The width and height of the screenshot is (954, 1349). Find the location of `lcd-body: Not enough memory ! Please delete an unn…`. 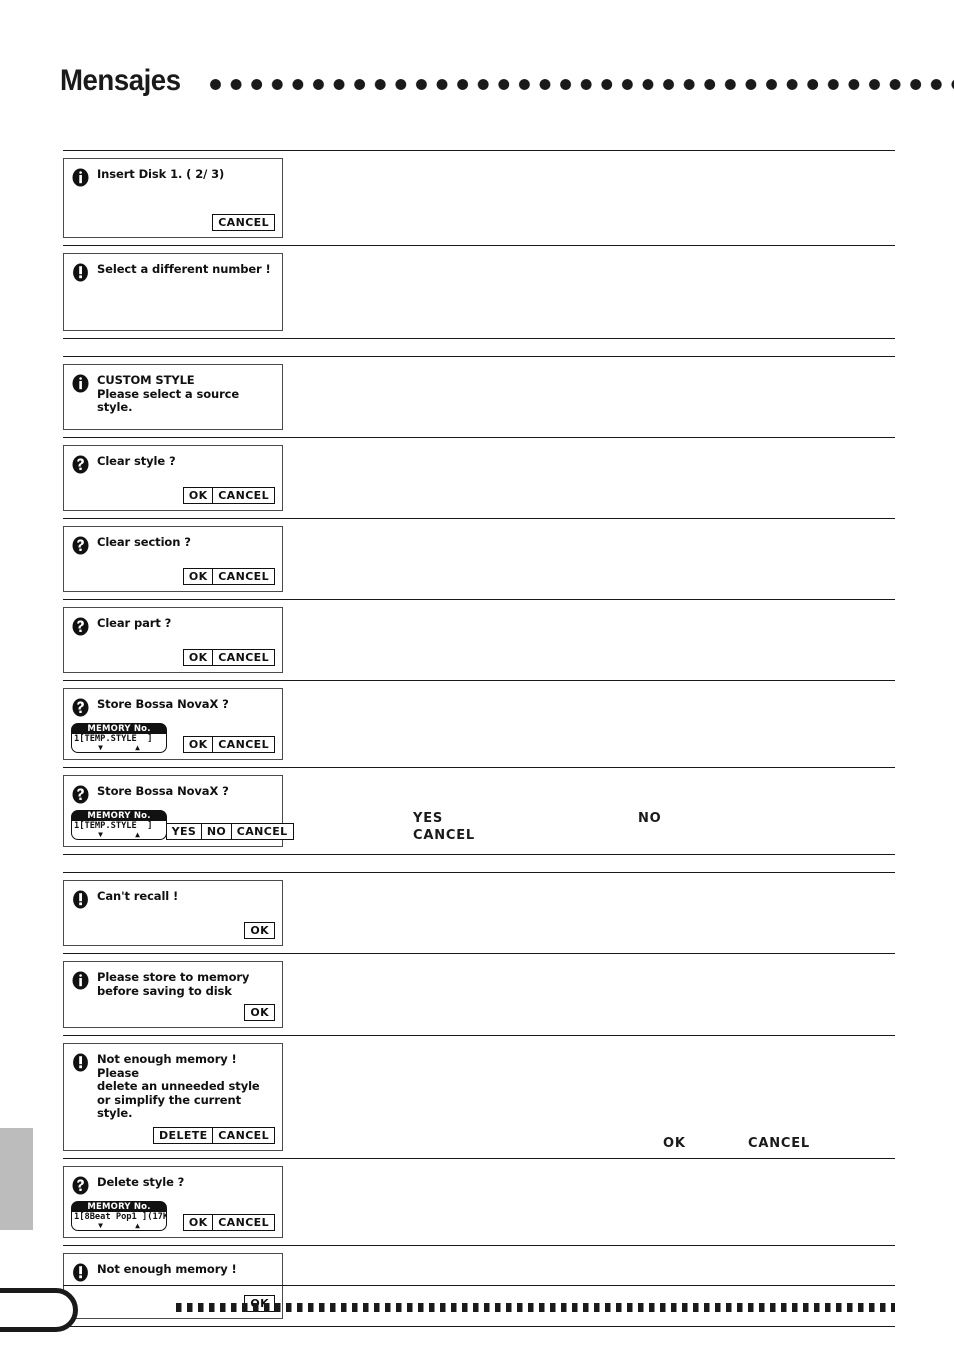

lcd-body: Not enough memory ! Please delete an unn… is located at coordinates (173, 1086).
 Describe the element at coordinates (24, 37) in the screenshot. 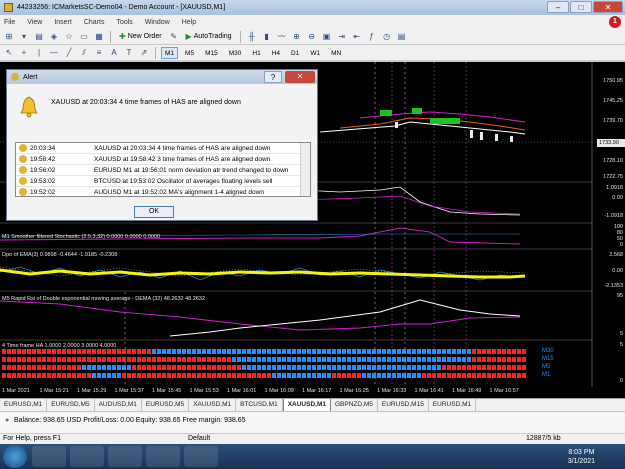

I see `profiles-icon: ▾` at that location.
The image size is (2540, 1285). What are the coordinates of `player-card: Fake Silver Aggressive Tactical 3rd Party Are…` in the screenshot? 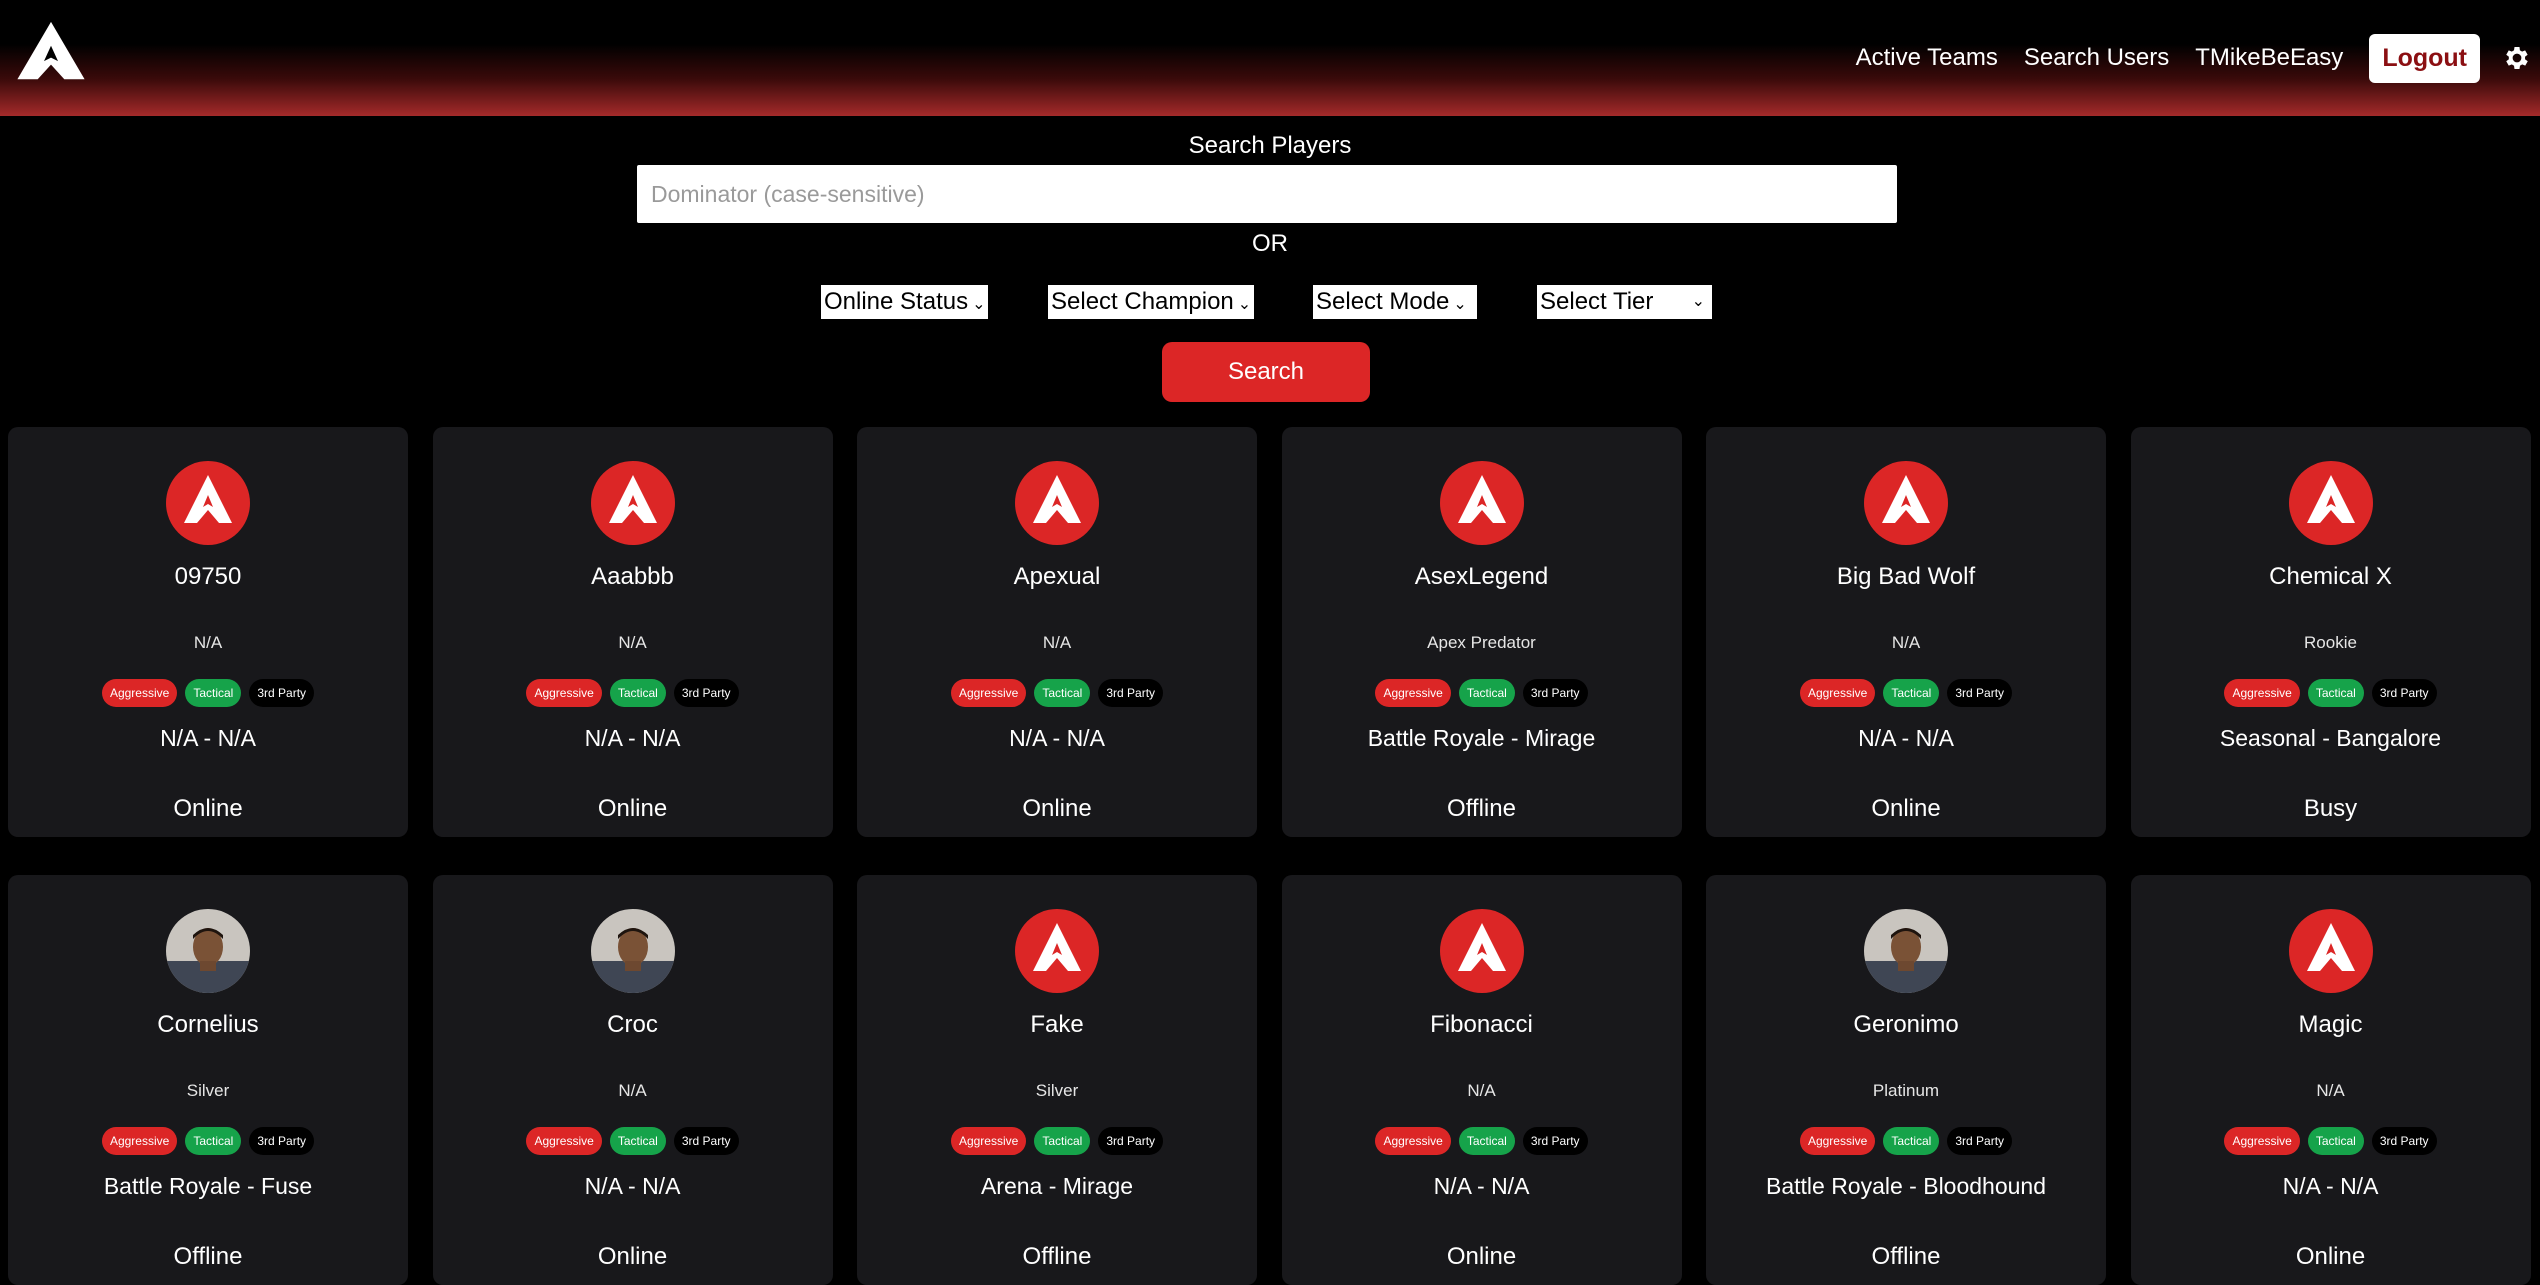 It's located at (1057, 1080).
* * *
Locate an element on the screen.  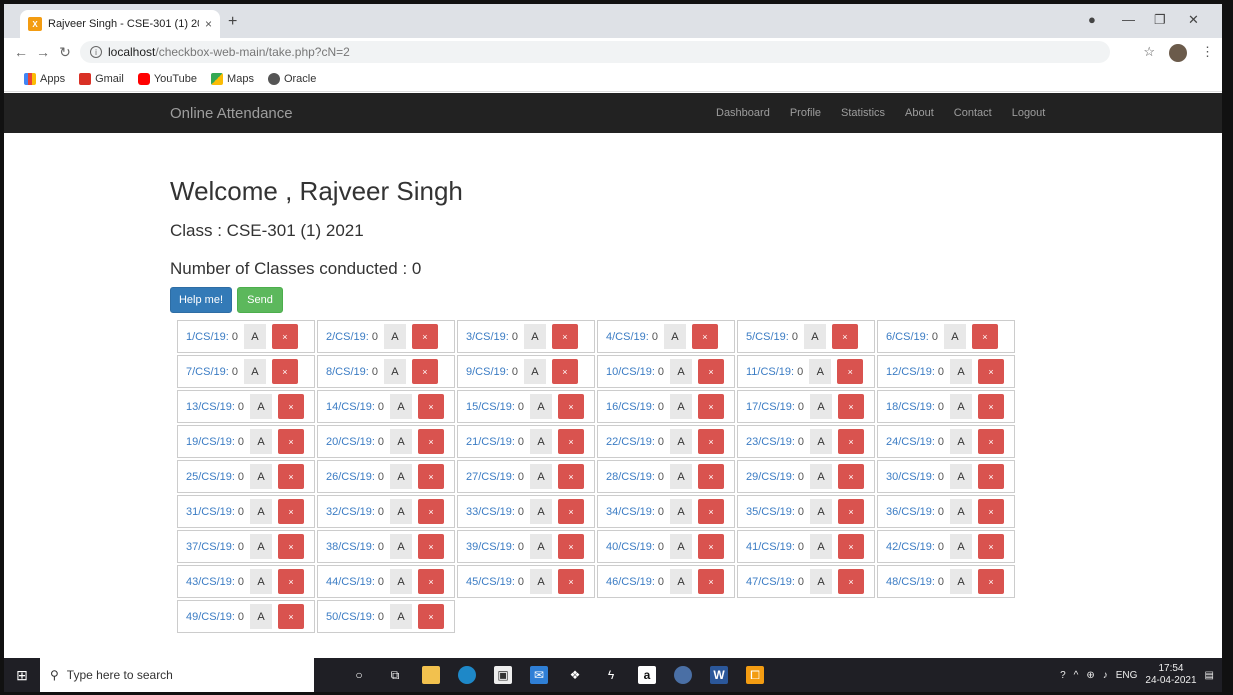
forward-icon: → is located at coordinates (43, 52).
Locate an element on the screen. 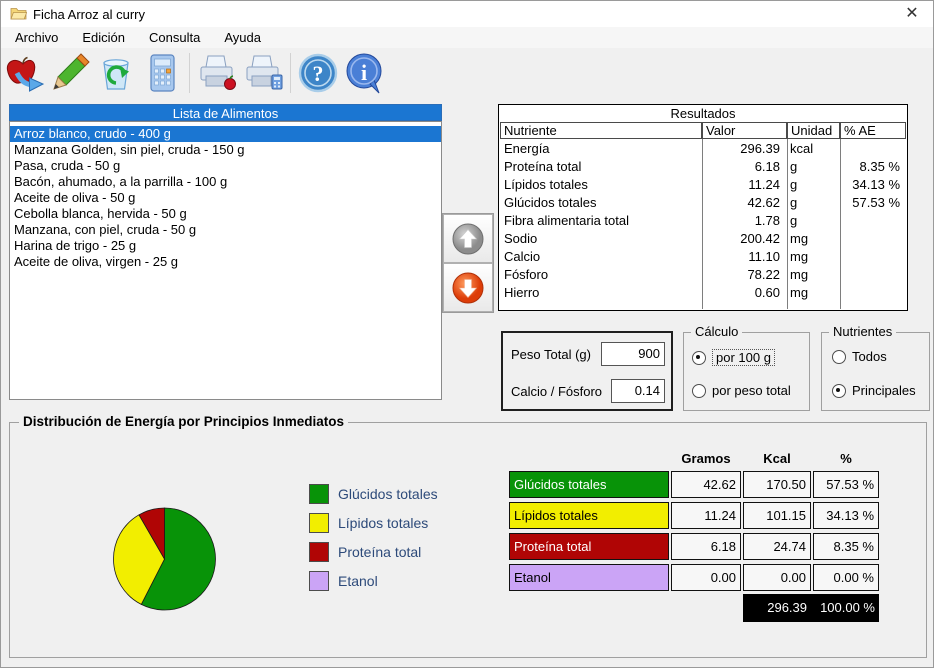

Job: Starting with the line containing "The width and" and going on through the line containing "lcd-body: Not enough memory ! Please delete an unn… is" in the records above, put each line into a JSON list of strings, one string per line, with blank lines left out. Leave the pictures out of your answer.

Your response:
[
  "The width and height of the screenshot is (954, 1349). Find the location of `lcd-body: Not enough memory ! Please delete an unn…`. ",
  "lcd-body: Not enough memory ! Please delete an unn… is located at coordinates (173, 1086)."
]